La revisión de 1926-30 significó que la ópera recibió un mensaje religioso más claro. Es obvio que la obra intenta indicar que el mundo, visto antes y después de la Primera Guerra Mundial, ha alcanzado tal decadencia que el Diablo ha triunfado. Bueno, casi, porque en la sexta escena el Anticristo es destruido. Una obra como esta, con tanto bagaje filosófico, necesita una producción visual potente con figuras exageradas, como las que se insinúan en el texto. 

Ersan Mondtag utilizó un solo escenario, dos calles que convergen: las dos caras de la vida y la muerte. Los personajes adquieren una presencia fantasmagórica, parecen almas perdidas a merced (principalmente) de la influencia del Diablo. Todo, que por cierto se desarrolla en un flujo continuo de una hora y media, nunca es aburrido ni demasiado largo. Siempre hay algún elemento que aparece inesperadamente, incluso si se ha leído el programa de antemano. Dos actos frenéticos, de tres escenas cada uno, narran la acción desde la aparición del Anticristo hasta su muerte. No es para cardíacos. 

La cumbre del drama se alcanza al comienzo del segundo acto, titulado “Lujuria”, con la aparición de la Gran Ramera, una figura obesa, femenina y masculina, absurda, decadente y, de hecho, bastante repugnante. Está rodeada por un coro guiado por el deseo de sus propios placeres.
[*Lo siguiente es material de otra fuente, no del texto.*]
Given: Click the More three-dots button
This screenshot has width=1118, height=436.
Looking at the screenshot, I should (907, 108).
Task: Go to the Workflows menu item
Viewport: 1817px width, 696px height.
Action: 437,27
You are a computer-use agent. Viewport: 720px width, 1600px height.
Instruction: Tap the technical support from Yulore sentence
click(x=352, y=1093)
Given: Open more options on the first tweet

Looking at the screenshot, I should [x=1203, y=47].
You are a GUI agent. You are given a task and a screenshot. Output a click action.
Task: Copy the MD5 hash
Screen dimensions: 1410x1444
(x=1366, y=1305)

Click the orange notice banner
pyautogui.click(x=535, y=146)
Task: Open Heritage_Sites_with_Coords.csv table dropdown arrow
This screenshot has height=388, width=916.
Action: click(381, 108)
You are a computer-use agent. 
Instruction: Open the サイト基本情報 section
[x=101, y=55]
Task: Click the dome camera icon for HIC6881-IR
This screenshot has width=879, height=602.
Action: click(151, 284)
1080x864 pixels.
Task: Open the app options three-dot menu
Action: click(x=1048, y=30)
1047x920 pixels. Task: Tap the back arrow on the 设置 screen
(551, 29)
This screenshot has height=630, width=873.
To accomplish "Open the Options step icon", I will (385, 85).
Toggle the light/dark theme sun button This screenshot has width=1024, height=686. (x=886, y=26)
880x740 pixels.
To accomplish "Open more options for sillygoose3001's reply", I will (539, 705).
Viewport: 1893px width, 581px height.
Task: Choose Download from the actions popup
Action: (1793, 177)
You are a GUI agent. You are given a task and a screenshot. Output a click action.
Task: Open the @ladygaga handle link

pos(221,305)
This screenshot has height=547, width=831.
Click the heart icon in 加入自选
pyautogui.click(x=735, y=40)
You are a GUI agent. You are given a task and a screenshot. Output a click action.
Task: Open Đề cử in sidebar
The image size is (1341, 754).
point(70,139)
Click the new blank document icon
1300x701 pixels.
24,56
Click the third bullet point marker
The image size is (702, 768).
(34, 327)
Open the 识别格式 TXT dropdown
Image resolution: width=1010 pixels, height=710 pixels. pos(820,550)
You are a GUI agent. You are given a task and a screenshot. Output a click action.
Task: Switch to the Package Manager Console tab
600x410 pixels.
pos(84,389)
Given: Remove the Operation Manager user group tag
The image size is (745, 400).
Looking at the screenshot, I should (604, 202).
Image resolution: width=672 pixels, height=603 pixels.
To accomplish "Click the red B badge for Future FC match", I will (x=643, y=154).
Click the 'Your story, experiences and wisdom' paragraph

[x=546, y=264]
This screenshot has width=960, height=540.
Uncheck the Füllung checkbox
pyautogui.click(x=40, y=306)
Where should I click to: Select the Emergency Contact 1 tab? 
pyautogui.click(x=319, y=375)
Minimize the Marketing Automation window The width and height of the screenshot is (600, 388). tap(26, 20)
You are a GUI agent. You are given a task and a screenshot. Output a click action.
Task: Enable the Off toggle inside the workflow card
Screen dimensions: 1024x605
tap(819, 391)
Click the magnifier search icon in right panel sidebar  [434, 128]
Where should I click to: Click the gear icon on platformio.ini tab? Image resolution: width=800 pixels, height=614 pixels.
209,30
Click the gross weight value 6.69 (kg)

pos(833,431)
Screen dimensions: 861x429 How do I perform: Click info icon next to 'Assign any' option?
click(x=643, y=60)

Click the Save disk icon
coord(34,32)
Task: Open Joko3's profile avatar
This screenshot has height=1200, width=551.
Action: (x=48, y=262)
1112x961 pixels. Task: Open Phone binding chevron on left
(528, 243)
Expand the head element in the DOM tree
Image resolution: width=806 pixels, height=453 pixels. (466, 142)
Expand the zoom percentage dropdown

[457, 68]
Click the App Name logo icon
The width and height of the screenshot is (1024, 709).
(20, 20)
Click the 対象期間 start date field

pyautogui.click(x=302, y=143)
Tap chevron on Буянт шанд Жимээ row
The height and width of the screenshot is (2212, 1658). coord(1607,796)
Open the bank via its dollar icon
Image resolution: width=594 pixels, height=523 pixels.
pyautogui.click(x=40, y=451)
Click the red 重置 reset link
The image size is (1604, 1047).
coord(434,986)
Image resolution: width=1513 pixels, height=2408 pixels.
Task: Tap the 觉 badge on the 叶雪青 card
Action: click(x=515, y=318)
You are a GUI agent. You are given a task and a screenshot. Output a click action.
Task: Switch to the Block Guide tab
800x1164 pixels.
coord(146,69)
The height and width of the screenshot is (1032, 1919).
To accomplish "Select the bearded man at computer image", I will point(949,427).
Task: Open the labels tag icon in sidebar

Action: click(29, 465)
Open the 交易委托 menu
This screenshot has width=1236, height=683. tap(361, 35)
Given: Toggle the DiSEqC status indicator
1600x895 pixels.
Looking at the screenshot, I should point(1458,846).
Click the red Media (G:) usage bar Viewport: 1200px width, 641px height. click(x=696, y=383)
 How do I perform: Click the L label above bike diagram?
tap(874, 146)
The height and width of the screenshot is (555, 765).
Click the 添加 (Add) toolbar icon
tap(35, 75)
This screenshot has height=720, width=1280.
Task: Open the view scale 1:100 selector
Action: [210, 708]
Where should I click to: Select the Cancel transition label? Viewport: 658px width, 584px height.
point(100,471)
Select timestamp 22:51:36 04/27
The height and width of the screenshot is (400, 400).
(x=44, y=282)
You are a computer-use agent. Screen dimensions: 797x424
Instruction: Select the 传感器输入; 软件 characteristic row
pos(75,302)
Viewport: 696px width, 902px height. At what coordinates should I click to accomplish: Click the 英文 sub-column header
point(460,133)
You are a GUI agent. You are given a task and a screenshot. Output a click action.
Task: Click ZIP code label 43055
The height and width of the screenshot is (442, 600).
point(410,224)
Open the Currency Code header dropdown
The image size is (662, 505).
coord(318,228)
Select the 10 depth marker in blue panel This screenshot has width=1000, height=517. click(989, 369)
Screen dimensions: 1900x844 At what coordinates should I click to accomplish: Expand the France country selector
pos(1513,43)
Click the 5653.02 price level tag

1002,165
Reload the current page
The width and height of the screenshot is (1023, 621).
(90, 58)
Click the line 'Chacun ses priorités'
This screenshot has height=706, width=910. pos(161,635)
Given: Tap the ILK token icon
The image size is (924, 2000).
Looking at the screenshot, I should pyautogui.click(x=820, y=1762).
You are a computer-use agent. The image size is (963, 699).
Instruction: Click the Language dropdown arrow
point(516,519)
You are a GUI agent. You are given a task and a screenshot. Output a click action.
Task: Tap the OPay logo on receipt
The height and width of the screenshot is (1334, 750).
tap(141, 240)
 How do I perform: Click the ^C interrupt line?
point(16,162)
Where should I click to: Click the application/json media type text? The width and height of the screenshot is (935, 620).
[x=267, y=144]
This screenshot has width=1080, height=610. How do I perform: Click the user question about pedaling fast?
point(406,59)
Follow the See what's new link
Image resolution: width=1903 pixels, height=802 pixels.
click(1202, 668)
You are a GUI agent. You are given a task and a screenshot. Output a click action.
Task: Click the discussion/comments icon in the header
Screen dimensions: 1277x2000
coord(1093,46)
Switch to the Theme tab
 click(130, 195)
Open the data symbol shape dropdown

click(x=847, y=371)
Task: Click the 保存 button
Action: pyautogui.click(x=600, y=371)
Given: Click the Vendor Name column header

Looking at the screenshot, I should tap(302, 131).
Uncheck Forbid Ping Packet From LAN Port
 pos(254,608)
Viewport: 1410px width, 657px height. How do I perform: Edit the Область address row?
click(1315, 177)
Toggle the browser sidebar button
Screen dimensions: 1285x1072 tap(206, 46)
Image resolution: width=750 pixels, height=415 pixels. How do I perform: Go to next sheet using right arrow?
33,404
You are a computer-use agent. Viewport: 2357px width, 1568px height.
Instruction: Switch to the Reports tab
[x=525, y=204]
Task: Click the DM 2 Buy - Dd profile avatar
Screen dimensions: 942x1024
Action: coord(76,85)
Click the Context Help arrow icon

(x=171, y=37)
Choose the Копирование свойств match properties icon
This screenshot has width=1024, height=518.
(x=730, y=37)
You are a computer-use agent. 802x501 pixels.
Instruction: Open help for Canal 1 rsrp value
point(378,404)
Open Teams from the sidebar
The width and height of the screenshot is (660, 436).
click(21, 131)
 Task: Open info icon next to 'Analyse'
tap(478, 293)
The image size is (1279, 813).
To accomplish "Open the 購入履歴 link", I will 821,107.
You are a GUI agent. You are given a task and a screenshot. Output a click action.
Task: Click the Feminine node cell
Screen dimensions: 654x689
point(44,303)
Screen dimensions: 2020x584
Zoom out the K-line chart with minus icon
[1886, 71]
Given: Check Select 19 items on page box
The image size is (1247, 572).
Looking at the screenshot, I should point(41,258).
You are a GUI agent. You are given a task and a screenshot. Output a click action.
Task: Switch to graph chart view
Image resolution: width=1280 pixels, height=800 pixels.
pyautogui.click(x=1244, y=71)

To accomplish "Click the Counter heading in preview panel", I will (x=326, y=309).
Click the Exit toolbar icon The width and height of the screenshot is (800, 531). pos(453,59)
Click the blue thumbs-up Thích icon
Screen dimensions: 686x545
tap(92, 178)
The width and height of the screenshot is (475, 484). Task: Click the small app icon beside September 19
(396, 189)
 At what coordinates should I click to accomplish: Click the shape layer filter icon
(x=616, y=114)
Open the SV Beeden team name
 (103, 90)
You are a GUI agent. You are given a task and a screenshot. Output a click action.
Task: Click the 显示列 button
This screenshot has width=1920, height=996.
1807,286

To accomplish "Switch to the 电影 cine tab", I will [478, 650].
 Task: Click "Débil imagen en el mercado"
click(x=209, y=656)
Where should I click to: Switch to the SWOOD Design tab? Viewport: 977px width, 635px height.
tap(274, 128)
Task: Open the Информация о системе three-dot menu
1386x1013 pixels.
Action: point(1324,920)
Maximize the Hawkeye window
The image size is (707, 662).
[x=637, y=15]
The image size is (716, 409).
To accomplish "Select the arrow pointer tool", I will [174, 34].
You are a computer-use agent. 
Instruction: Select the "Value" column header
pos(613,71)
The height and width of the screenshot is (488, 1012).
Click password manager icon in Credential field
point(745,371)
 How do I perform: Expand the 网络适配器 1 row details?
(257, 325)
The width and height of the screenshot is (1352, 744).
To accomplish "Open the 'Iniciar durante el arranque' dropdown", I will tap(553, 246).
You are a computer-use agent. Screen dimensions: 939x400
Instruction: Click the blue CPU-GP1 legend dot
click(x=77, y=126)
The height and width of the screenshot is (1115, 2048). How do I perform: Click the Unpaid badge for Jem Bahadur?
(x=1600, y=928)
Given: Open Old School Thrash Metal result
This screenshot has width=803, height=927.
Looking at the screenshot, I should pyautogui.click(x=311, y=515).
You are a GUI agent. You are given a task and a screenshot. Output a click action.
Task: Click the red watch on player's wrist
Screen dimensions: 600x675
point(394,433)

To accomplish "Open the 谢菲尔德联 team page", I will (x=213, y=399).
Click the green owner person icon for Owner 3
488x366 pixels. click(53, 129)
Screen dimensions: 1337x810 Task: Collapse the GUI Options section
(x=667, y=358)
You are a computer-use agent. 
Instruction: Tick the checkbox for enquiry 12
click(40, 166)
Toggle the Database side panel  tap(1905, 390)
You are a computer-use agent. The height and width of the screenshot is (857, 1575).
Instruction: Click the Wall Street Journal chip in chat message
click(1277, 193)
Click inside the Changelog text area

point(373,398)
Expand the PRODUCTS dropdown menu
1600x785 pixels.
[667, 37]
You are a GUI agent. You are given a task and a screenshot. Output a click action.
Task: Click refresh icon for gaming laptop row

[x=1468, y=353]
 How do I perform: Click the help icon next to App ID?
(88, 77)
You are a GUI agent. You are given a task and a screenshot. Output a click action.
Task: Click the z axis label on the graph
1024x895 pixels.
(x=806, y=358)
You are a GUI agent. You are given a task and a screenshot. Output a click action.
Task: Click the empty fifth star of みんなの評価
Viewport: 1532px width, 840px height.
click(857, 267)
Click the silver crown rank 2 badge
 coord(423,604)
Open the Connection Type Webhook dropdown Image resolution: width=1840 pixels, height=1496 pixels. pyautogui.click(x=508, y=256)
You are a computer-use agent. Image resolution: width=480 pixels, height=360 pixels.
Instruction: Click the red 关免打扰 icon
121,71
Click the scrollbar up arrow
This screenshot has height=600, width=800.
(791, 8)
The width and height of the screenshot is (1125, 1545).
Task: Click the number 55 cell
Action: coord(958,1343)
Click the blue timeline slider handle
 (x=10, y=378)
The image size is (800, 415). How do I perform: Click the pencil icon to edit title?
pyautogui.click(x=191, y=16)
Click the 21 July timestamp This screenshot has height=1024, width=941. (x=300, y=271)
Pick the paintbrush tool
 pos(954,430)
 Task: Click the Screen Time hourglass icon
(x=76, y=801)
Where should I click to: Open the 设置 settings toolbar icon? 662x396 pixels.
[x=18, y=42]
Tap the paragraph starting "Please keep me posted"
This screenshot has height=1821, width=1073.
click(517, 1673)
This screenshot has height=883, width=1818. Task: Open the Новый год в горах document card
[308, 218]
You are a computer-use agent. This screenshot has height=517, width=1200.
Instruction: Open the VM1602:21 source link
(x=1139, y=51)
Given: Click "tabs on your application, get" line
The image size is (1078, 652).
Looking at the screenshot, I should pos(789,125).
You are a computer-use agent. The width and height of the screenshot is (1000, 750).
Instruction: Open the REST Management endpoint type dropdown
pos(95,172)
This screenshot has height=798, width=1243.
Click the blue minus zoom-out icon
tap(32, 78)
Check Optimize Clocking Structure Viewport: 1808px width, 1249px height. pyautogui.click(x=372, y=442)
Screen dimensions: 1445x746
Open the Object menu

Los personajes principales, aparte de la Gran Ramera, se llaman Lucifer, la Boca que pronuncia Grandes Palabras (megalomanía), la Melancolía (que refleja pesimismo y amargura), la Bestia Escarlata (compañera de la Gran Ramera), y la Anarquía, que siembra las semillas del desacuerdo entre la Gran Ramera y la Mentira, y conduce al Día del Juicio. 

Es una obra compleja, pero también entretenida y moralizante, especialmente hoy en día. Las voces son duras, también hay gritos, pero en el contexto de la concepción de Langgaard cobra sentido. El bien triunfa sobre el mal y la tentación. Sería odioso elegir a un cantante sobre los demás; después de todo, esto es un trabajo en equipo. Así que se puede decir con seguridad que el 2 de mayo todos los papeles estuvieron muy bien elegidos y ensayados, el coro se movió como debe moverse la gente maldita (uno se imagina) y el espectáculo fluyó, demostrando que hay más de una manera de cocinar un ganso. 

Una obra magnífica, perfectamente preparada, cantada e interpretada bajo la experta dirección de Stephan Zilias, quien exprimió al máximo esta magnífica partitura. El teatro estaba abarrotado y lleno de entusiasmo. ¿Qué más se puede pedir?